Bug 756430 – g_rw_lock_reader_lock() can return without locking, or error

After an evaluation, GNOME has moved from Bugzilla to GitLab. Learn more about GitLab.
No new issues can be reported in GNOME Bugzilla anymore.
To report an issue in a GNOME project, go to GNOME GitLab.
Do not go to GNOME Gitlab for: Bluefish, Doxygen, GnuCash, GStreamer, java-gnome, LDTP, NetworkManager, Tomboy.

Bug 756430 - g_rw_lock_reader_lock() can return without locking, or error


Summary:	g_rw_lock_reader_lock() can return without locking, or error


Status:	RESOLVED FIXED

Product:	glib
Classification:	Platform
Component:	gthread
Version:	unspecified
Hardware:	Other Linux

Importance:	Normal critical
Target Milestone:	---
Assigned To:	gtkdev
QA Contact:	gtkdev

URL:
Whiteboard:

Depends on:
Blocks:

Reported:	2015-10-12 12:31 UTC by Paul Davis
Modified:	2017-11-03 20:52 UTC

See Also:
GNOME target:	---
GNOME version:	---

Attachments
gthread: Emit a critical if g_rw_lock_reader_lock() fails (1.57 KB, patch) 2017-11-03 15:26 UTC, Philip Withnall	none	Details \| Review
gthread: Emit a critical if g_rw_lock_reader_lock() fails (2.17 KB, patch) 2017-11-03 15:34 UTC, Philip Withnall	none	Details \| Review
gthread: Emit a critical if g_rw_lock_reader_lock() fails (2.20 KB, patch) 2017-11-03 18:17 UTC, Philip Withnall	committed	Details \| Review

Description Paul Davis 2015-10-12 12:31:28 UTC

g_rw_lock_reader_lock() returns void.

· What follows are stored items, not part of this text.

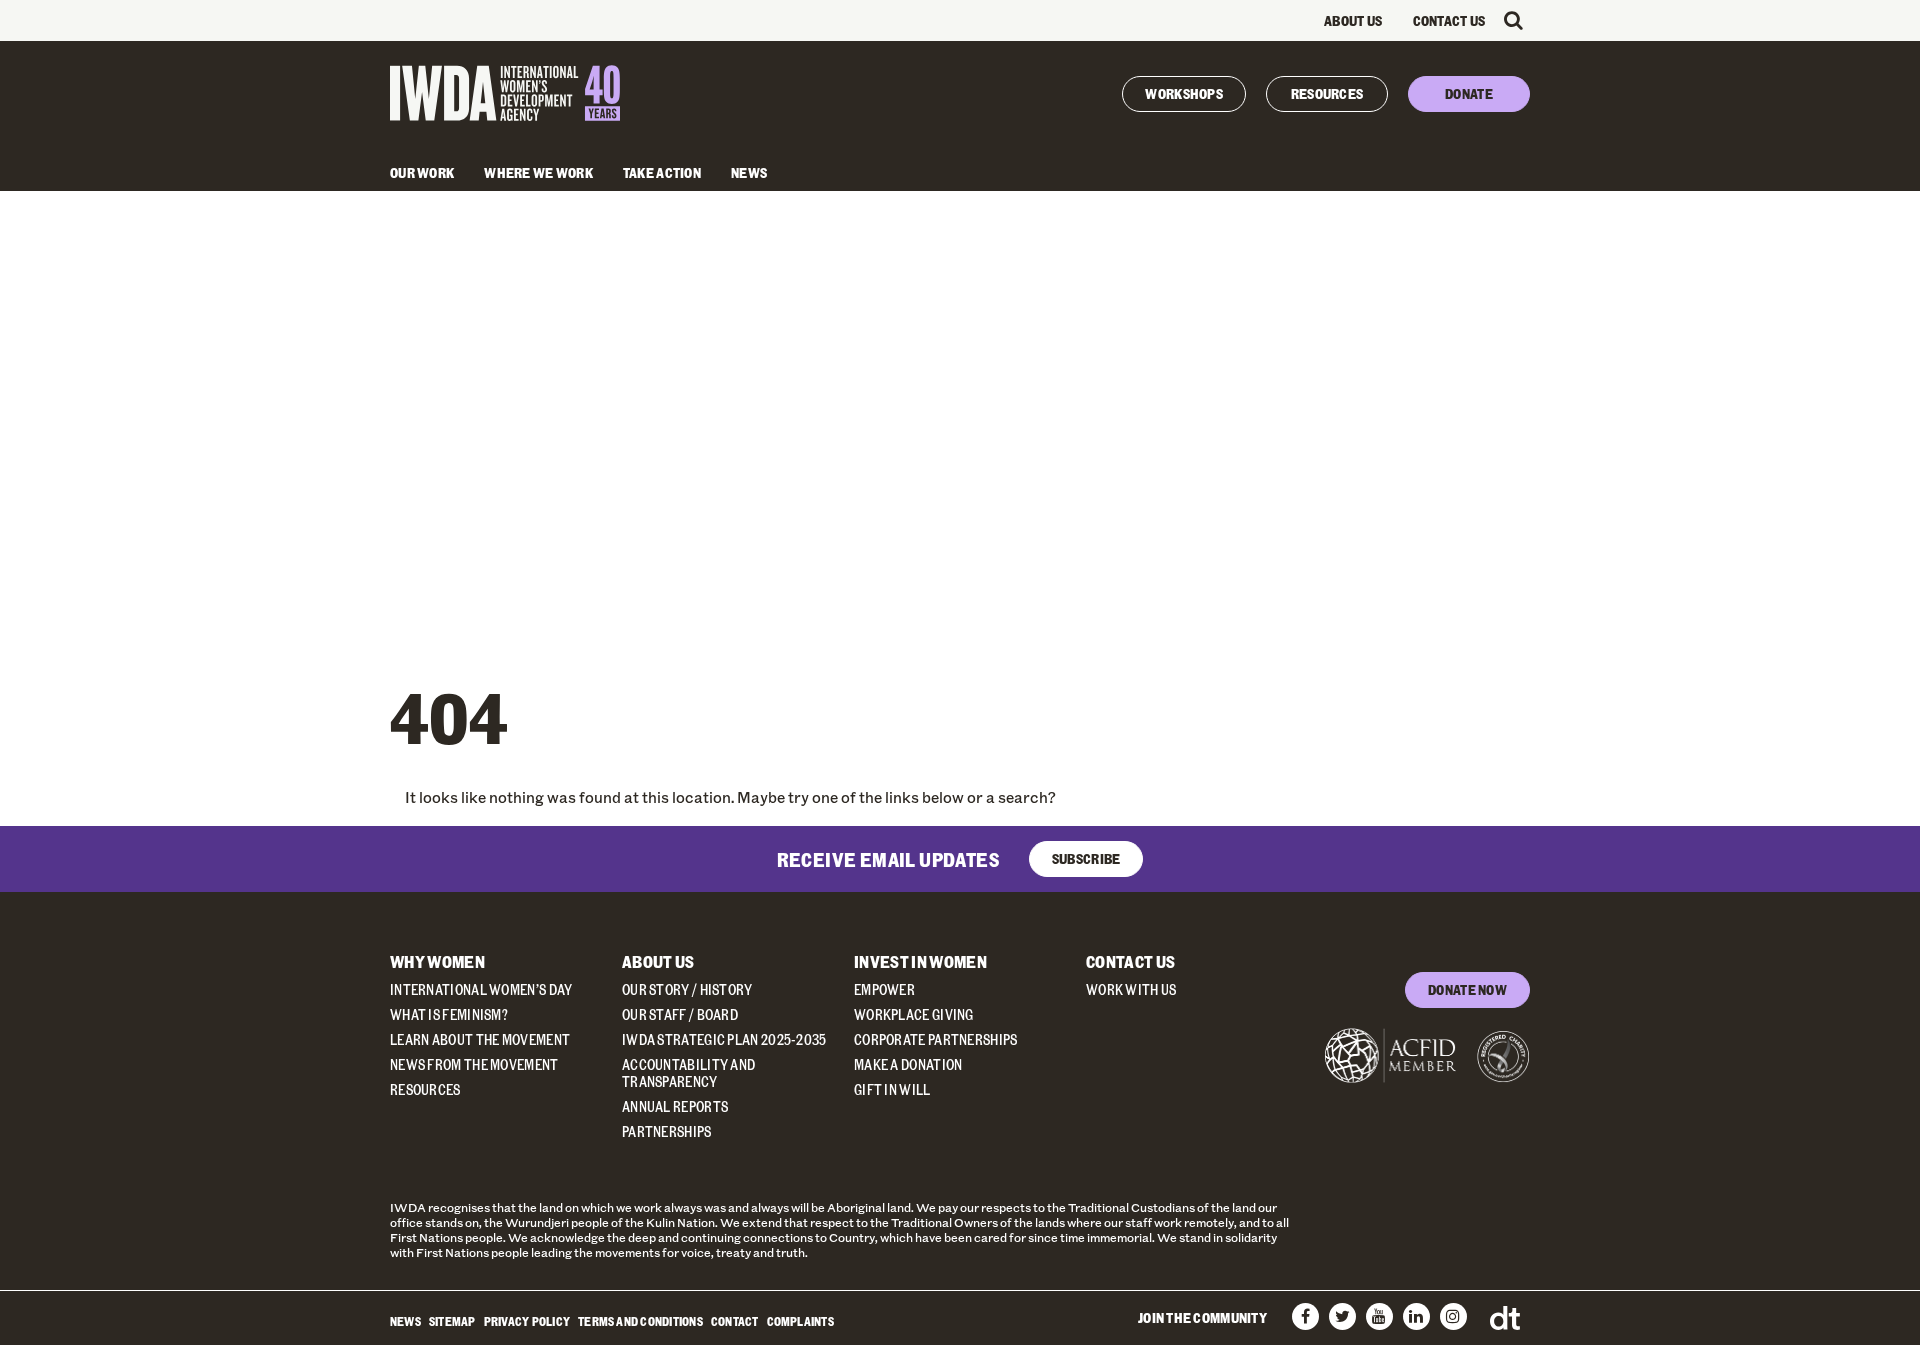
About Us (1353, 20)
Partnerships (667, 1131)
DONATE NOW (1467, 989)
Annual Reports (675, 1106)
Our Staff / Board (680, 1014)
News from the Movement (474, 1064)
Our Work (422, 172)
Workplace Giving (914, 1014)
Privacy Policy (527, 1321)
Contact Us (1449, 20)
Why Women (437, 961)
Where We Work (538, 172)
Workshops (1184, 93)
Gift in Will (892, 1089)
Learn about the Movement (480, 1039)
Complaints (800, 1321)
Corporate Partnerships (936, 1039)
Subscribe (1086, 858)
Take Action (662, 172)
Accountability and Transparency (688, 1073)
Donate (1469, 93)
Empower (884, 989)
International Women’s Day (481, 989)
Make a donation (908, 1064)
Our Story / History (687, 989)
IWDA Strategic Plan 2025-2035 (724, 1039)
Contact (735, 1321)
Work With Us (1131, 989)
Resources (1327, 93)
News (749, 172)
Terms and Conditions (640, 1321)
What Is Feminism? (449, 1014)
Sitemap (452, 1321)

On POSIX systems it just calls pthread_rwlock_rdlock() which can return several different error values, any of which indicate that the lock is not taken. These errors are not propagated or visible to the caller of the glib function.

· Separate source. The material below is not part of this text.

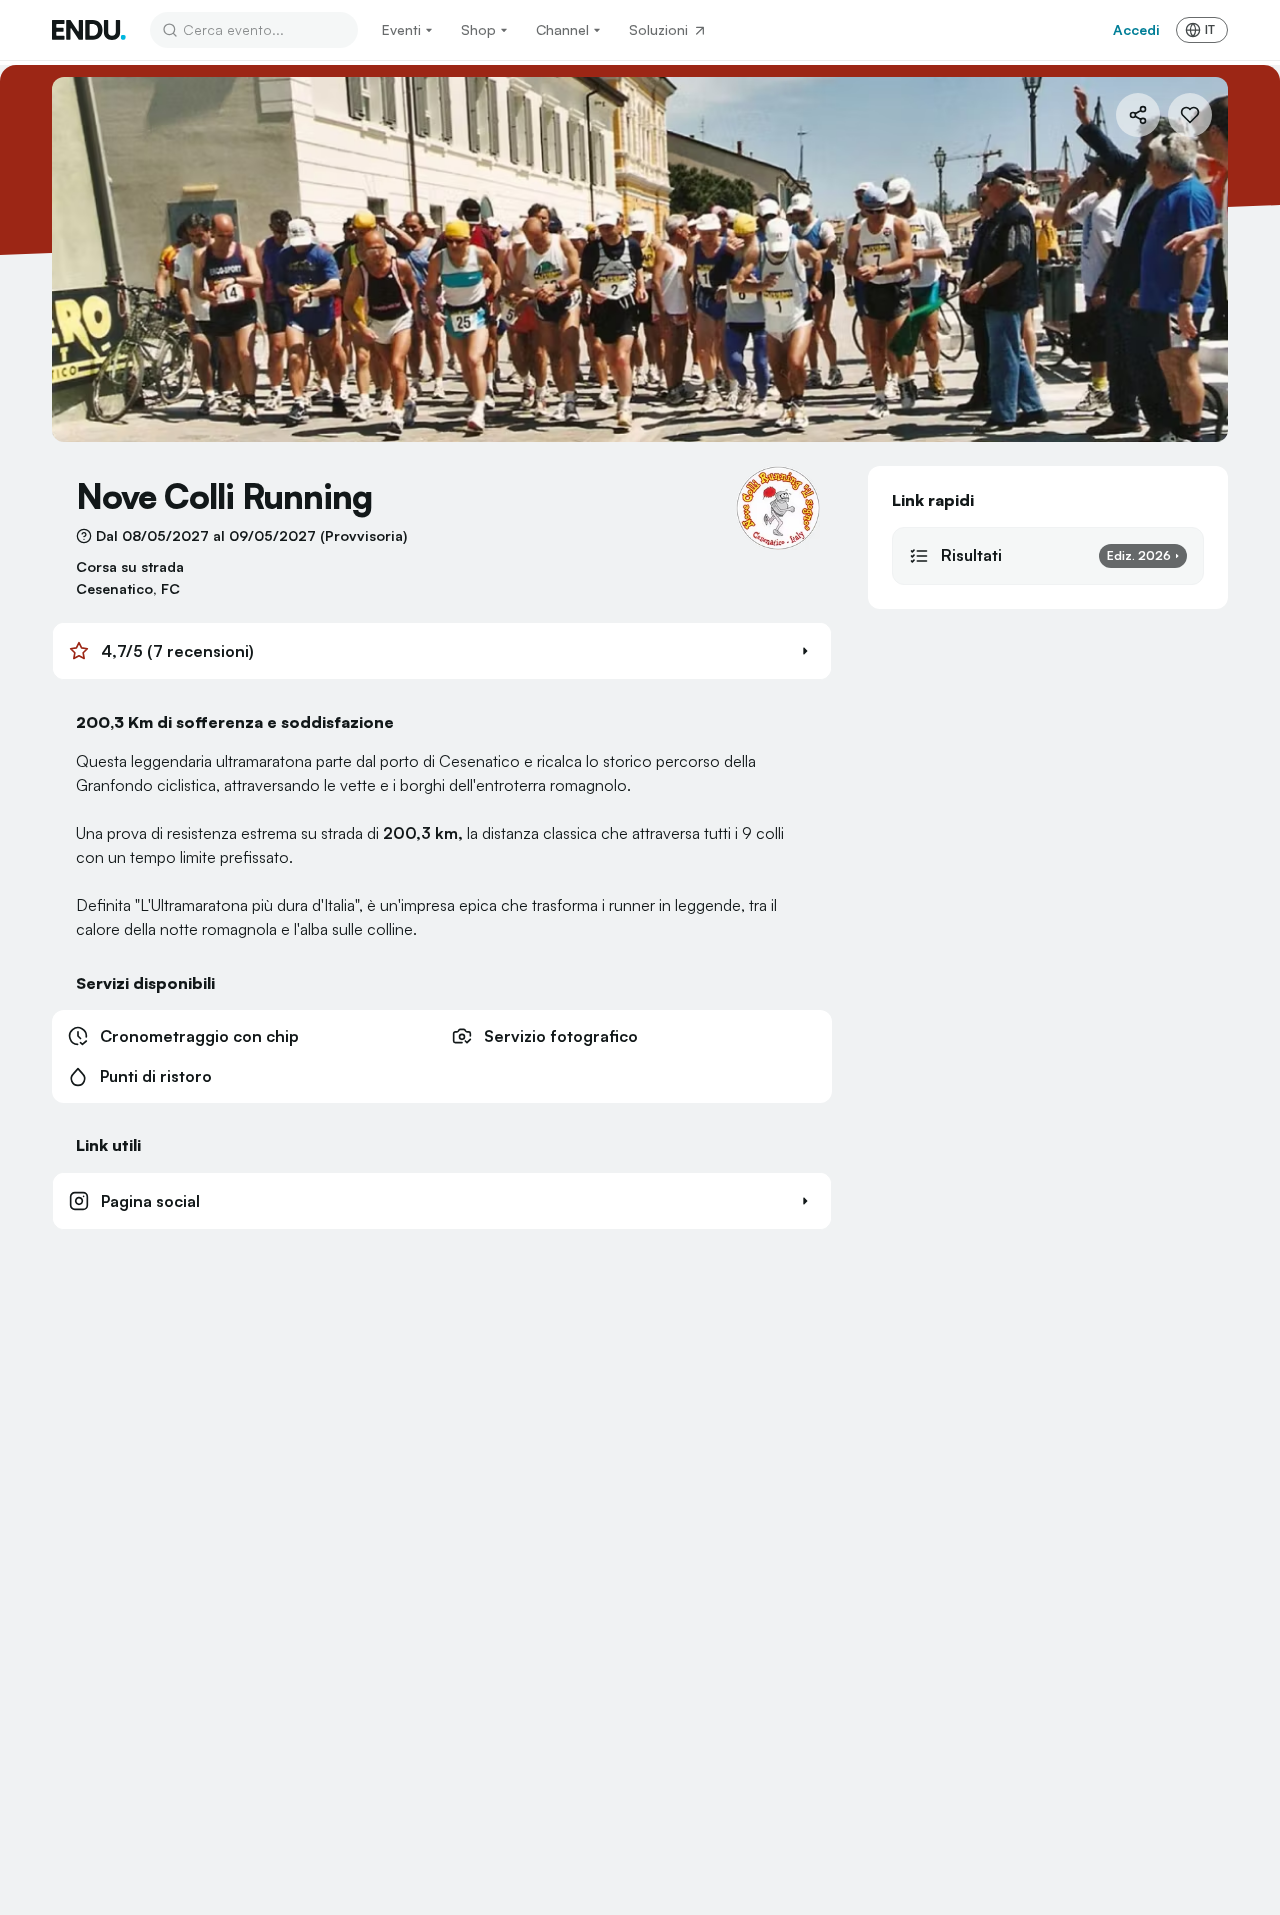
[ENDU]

Code that relies on the declared semantics of g_rw_lock_read_lock() can end up causing memory corruption because it does not in fact ensure that the protected data/code is locked as intended. 

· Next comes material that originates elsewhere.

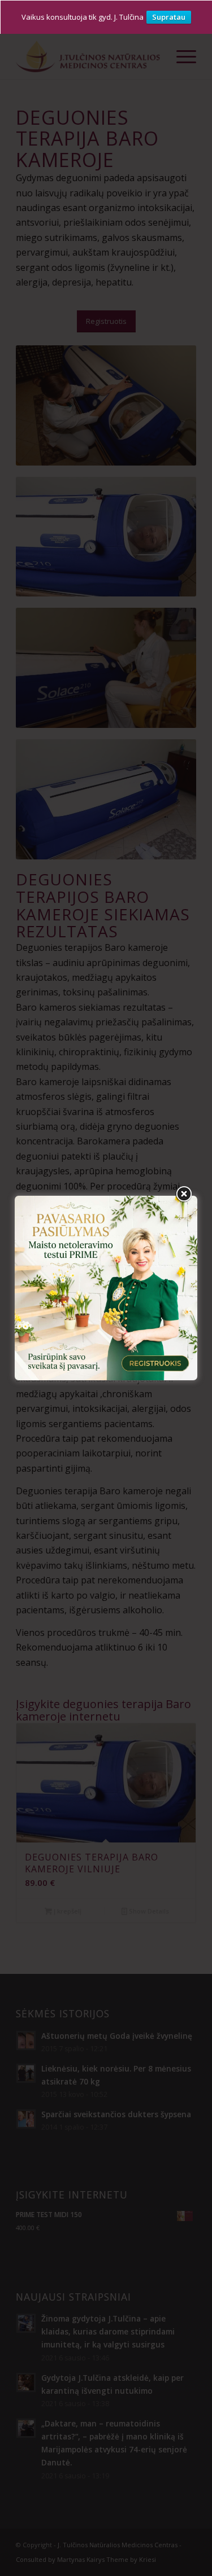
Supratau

OS X supports recursive RW locks, and so this does not occur on that particular variant of POSIX, but Linux does not. We discovered this by (incorrectly) having a thread which took a read/write lock and then attempted to take a read lock. Using pthreads directly on Linux, this should result in  EDEADLCK. Using glib's wrappers, g_rw_lock_reader_lock() returns as if there is no problem, and the lock is now held. 

This also results in undefined behaviour for the unlock, since the lock is not actually held.

Comment 1 Colin Walters 2015-10-12 13:41:33 UTC

There are earlier bugs about the differences between how glibc pthreads doesn't do error checking by default, but e.g. FreeBSD does etc.

I think in the end the best bet is to use platform debug tools for threading (e.g. helgrind), rather than GLib attempting to impose a platform-independent threading error checking mechanism.

Comment 2 Paul Davis 2015-10-13 16:53:44 UTC

This isn't about debugging.

The declared semantics of g_rw_lock_reader_lock() do not match its behaviour. Those semantics say that on return, the lock is held. This isn't true.

Comment 3 Matthias Clasen 2015-10-13 17:04:25 UTC

> Those semantics say that on return, the lock is held. This isn't true.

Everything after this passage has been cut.